Charged in the indictment under count one are Stephen R. Jenkins, 44, of Chicago, Keith R. McCormick, also known as “Keith Lopez”, 51, of Sacramento, California, Daniel Heise, 40, of Chicago, Donald W. Grenier, Jr., 61, of Chicago, Jose Hernandez, 45, of Chicago, and William F. Koch, 36, of Chicago. Jenkins, Heise, Koch, and Greiner, Jr. are also charged with additional drug trafficking counts, which occur on different dates, within the indictment. Heise is also charged with possession of a firearm in furtherance of a drug trafficking offense.
As alleged in the indictment and the criminal complaint filed in February 2023, from February 2022 to February 2023, Jenkins and Heise directed McCormick to ship parcels containing methamphetamine via U.S. Mail from Sacramento, California to Chicago. During their investigation, law enforcement identified more than 200 parcels suspected of containing methamphetamine, and recovered methamphetamine from at least ten parcels, including parcels addressed to Grenier, McCormick, Koch, Hernandez, and Heise. Jenkins and Heise, along with other members of the drug trafficking organization, are alleged to have shipped narcotics proceeds back to McCormick via private shipping companies, including FedEx and UPS.

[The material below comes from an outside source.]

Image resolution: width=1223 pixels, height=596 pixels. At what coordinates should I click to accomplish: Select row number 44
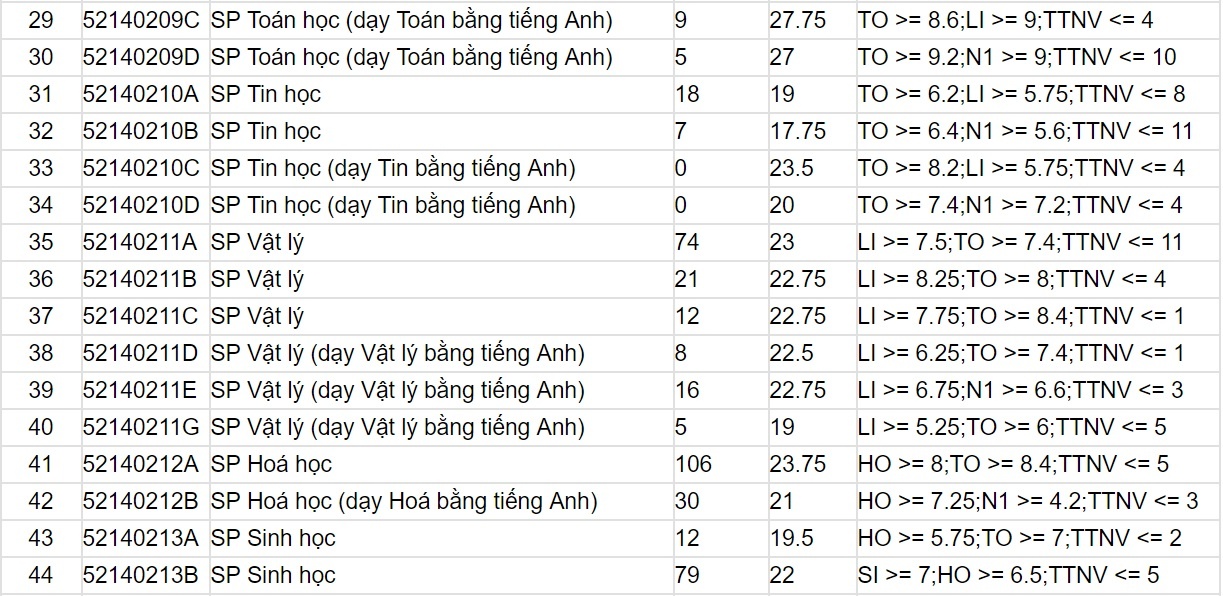[41, 575]
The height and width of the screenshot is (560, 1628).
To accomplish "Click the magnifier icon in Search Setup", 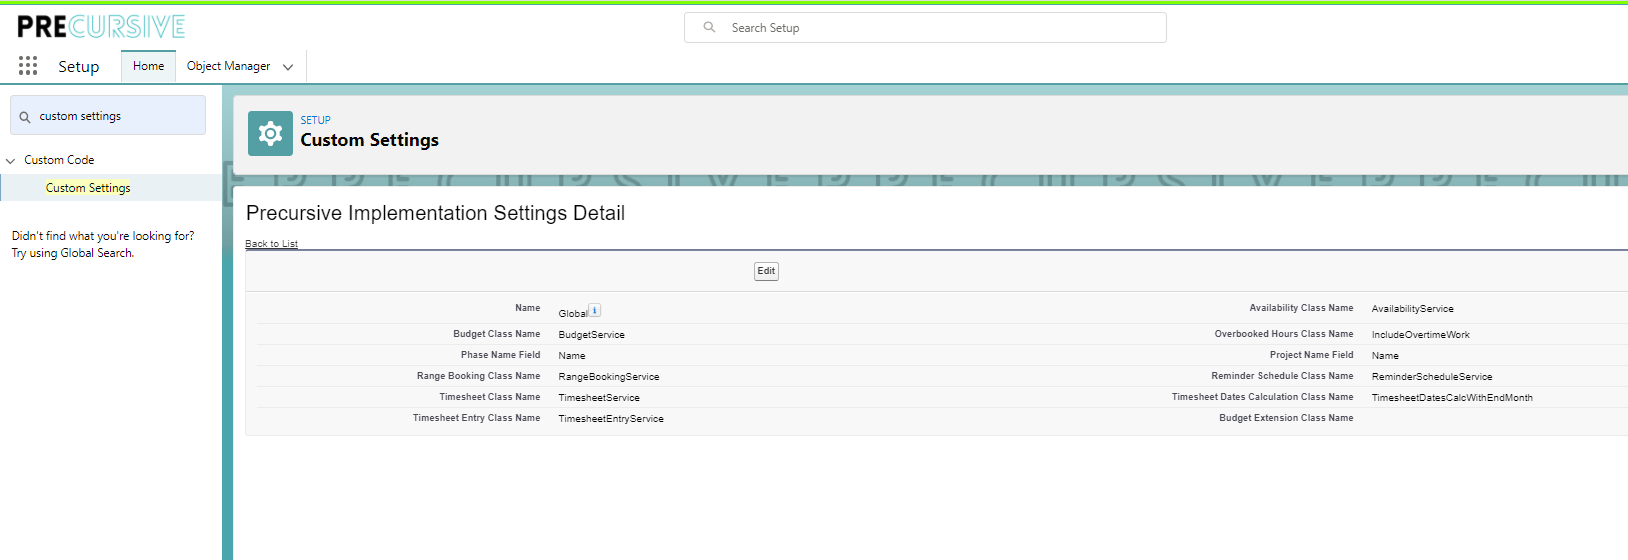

Joining DEA Chicago SAC Lyons and Acting U.S. Attorney Pascual in the announcement were Ruth M. Mendonça, Inspector-in-Charge of the U.S. Postal Inspection Service in Chicago; Robert W. Wheeler, Jr., Special Agent-in-Charge of the Chicago Office of the Federal Bureau of Investigation; and David Brown, Superintendent of the Chicago Police Department. Valuable assistance was provided by the United States Attorney’s Office for the Eastern District of California, the Organized Crime Drug Enforcement Task Forces (OCDETF) Strike Forces located in Chicago and Sacramento, the USPIS’s High Intensity Drug Trafficking Area Task Force Parcel Interdiction Regional Enforcement Team located in Chicago, USPIS’s Narcotics and Economic Crimes Investigations Task Force located in Sacramento, Homeland Security Investigations in Sacramento, and North Riverside Police Department, Illinois. The government is represented by Assistant U.S. Attorney Elly Peirson.
The public is reminded that an indictment contains only a charge and is not evidence of guilt. The defendant is presumed innocent and is entitled to a fair trial at which the government has the burden of proving guilt beyond a reasonable doubt. The drug trafficking counts carry penalties driven by the amount of methamphetamine each defendant is responsible for trafficking; they range from no less than five years up to life in federal prison. For the firearms charge, Heise faces an additional penalty of five years in federal prison consecutive to the drug charges. If convicted, the Court must impose a reasonable sentence under federal statutes and the advisory U.S. Sentencing Guidelines.
This case is part of an OCDETF investigation. OCDETF identifies, disrupts, and dismantles drug traffickers and other alleged criminal offenders that threaten the United States by using a prosecutor-led, intelligence-driven, multi-agency approach that leverages the strengths of federal, state and local law enforcement agencies against alleged criminal networks.